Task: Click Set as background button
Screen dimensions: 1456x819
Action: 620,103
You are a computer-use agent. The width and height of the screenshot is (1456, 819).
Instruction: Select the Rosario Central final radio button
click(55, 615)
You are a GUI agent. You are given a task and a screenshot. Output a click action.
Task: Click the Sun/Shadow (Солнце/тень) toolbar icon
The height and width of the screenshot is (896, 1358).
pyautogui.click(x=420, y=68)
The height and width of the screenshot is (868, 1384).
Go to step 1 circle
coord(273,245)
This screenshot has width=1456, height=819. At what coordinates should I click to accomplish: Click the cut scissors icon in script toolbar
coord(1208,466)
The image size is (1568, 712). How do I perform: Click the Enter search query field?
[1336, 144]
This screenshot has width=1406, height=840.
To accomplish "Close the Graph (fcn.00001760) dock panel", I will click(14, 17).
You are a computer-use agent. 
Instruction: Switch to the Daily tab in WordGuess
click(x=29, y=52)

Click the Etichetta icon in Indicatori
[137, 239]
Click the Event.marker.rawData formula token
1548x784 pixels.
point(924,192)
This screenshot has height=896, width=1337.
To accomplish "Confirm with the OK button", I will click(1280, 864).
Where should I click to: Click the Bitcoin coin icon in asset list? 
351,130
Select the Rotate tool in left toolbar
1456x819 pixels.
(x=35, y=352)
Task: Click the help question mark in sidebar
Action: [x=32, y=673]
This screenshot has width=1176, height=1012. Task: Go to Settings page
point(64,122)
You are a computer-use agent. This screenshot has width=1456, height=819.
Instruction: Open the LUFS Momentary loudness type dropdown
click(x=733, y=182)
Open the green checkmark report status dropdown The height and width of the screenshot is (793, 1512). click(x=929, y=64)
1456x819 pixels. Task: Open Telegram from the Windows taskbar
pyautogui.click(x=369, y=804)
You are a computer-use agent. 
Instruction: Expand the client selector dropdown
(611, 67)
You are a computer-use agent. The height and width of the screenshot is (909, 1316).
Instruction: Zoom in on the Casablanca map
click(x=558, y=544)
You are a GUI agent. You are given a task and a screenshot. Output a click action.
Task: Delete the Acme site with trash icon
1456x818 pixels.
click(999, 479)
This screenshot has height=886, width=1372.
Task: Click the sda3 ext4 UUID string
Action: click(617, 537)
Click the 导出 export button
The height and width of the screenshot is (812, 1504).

(EXERCISE OBJECTIVE) All of the records above must be reproduced exactly.

(SOLUTION TO THIS PROBLEM)
Task: Click Set as background button
Screen dimensions: 1456x819
Action: 620,103
You are a computer-use agent. The width and height of the screenshot is (1456, 819).
Instruction: Select the Rosario Central final radio button
click(55, 615)
You are a GUI agent. You are given a task and a screenshot. Output a click action.
Task: Click the Sun/Shadow (Солнце/тень) toolbar icon
The height and width of the screenshot is (896, 1358).
pyautogui.click(x=420, y=68)
The height and width of the screenshot is (868, 1384).
Go to step 1 circle
coord(273,245)
This screenshot has width=1456, height=819. At what coordinates should I click to accomplish: Click the cut scissors icon in script toolbar
coord(1208,466)
The image size is (1568, 712). How do I perform: Click the Enter search query field?
[1336, 144]
This screenshot has width=1406, height=840.
To accomplish "Close the Graph (fcn.00001760) dock panel", I will click(14, 17).
You are a computer-use agent. 
Instruction: Switch to the Daily tab in WordGuess
click(x=29, y=52)

Click the Etichetta icon in Indicatori
[137, 239]
Click the Event.marker.rawData formula token
1548x784 pixels.
point(924,192)
This screenshot has height=896, width=1337.
To accomplish "Confirm with the OK button", I will click(1280, 864).
Where should I click to: Click the Bitcoin coin icon in asset list? 
351,130
Select the Rotate tool in left toolbar
1456x819 pixels.
(x=35, y=352)
Task: Click the help question mark in sidebar
Action: [x=32, y=673]
This screenshot has width=1176, height=1012. Task: Go to Settings page
point(64,122)
You are a computer-use agent. This screenshot has width=1456, height=819.
Instruction: Open the LUFS Momentary loudness type dropdown
click(x=733, y=182)
Open the green checkmark report status dropdown The height and width of the screenshot is (793, 1512). click(x=929, y=64)
1456x819 pixels. Task: Open Telegram from the Windows taskbar
pyautogui.click(x=369, y=804)
You are a computer-use agent. 
Instruction: Expand the client selector dropdown
(611, 67)
You are a computer-use agent. The height and width of the screenshot is (909, 1316).
Instruction: Zoom in on the Casablanca map
click(x=558, y=544)
You are a GUI agent. You are given a task and a screenshot. Output a click action.
Task: Delete the Acme site with trash icon
1456x818 pixels.
click(999, 479)
This screenshot has height=886, width=1372.
Task: Click the sda3 ext4 UUID string
Action: click(617, 537)
Click the 导出 export button
The height and width of the screenshot is (812, 1504).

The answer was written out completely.